(Stored items)
· · · ·
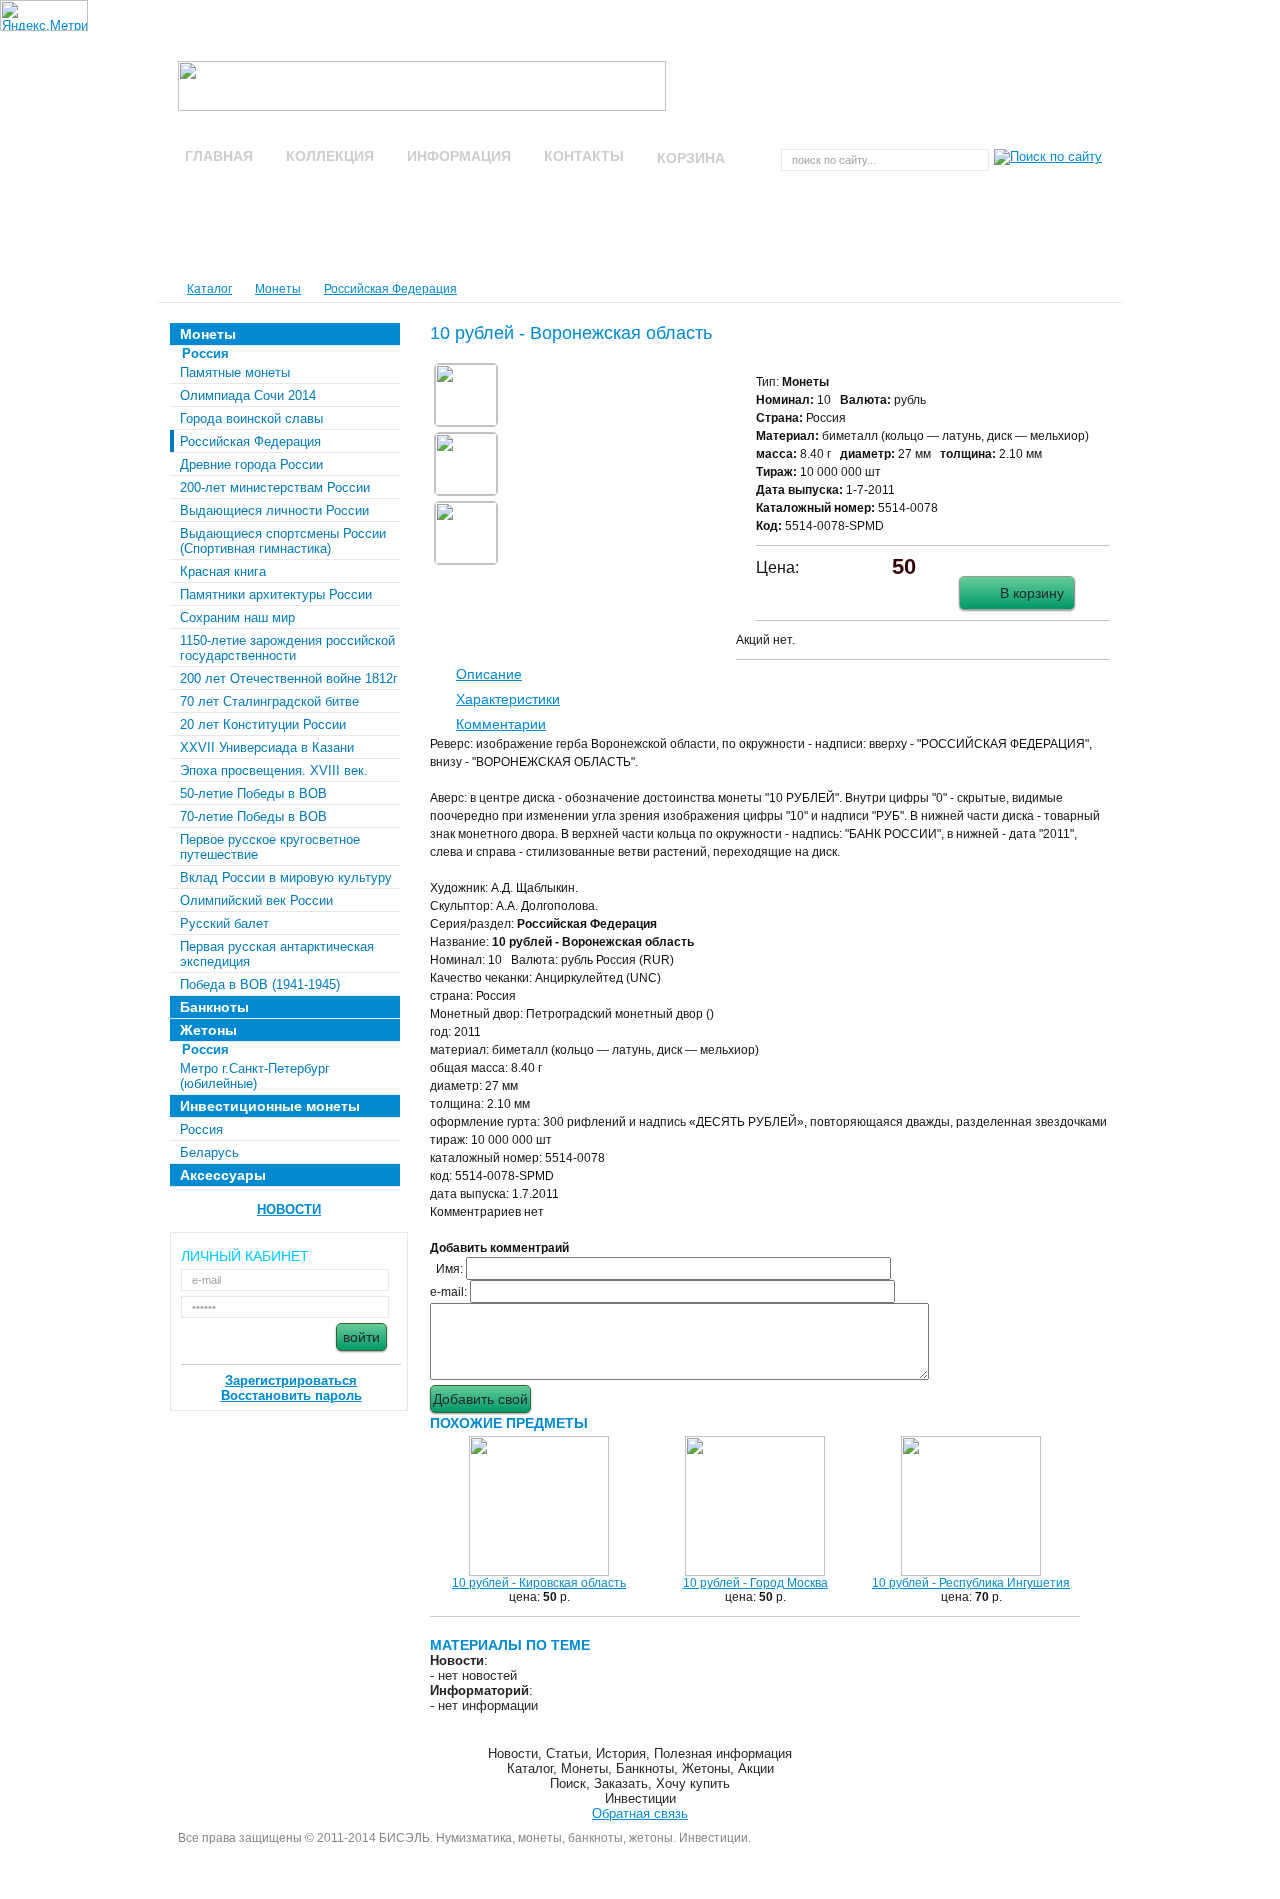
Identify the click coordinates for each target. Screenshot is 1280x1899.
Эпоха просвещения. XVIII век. (274, 770)
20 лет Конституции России (263, 724)
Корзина (693, 158)
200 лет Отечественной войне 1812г (289, 678)
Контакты (584, 156)
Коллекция (330, 156)
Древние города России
· · · ·
(Task statement) What should come out is the exact run of lines from the one holding "Эпоха просвещения. XVIII век. (274, 770)" through the end of the records above, and nothing besides.

(Solved exercise)
Эпоха просвещения. XVIII век. (274, 770)
20 лет Конституции России (263, 724)
Корзина (693, 158)
200 лет Отечественной войне 1812г (289, 678)
Контакты (584, 156)
Коллекция (330, 156)
Древние города России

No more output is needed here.